**WHAT IS NEEDED**
Every line below between the one holding "Task: Click Don's utilisation value of 29%" and the one holding "The width and height of the screenshot is (1086, 686).", inclusive, should be copied exactly, and no other line.

*** INFORMATION SUPPLIED Section Begins ***

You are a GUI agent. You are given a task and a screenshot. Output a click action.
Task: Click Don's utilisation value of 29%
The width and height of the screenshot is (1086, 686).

*** INFORMATION SUPPLIED Section Ends ***
*** INFORMATION SUPPLIED Section Begins ***

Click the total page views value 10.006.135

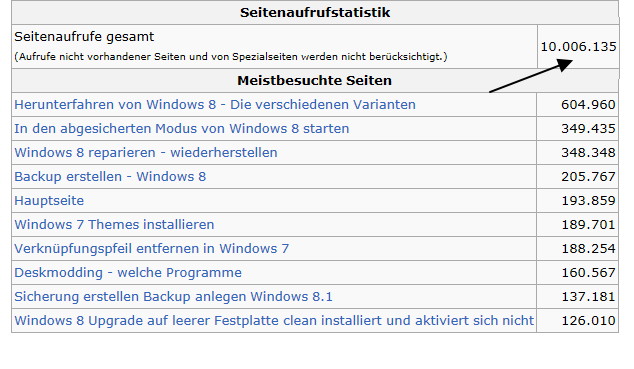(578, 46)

*** INFORMATION SUPPLIED Section Ends ***
*** INFORMATION SUPPLIED Section Begins ***

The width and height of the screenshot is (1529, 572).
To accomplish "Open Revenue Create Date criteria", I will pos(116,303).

*** INFORMATION SUPPLIED Section Ends ***

**EXERCISE OUTPUT**
Task: Click Don's utilisation value of 29%
The width and height of the screenshot is (1086, 686).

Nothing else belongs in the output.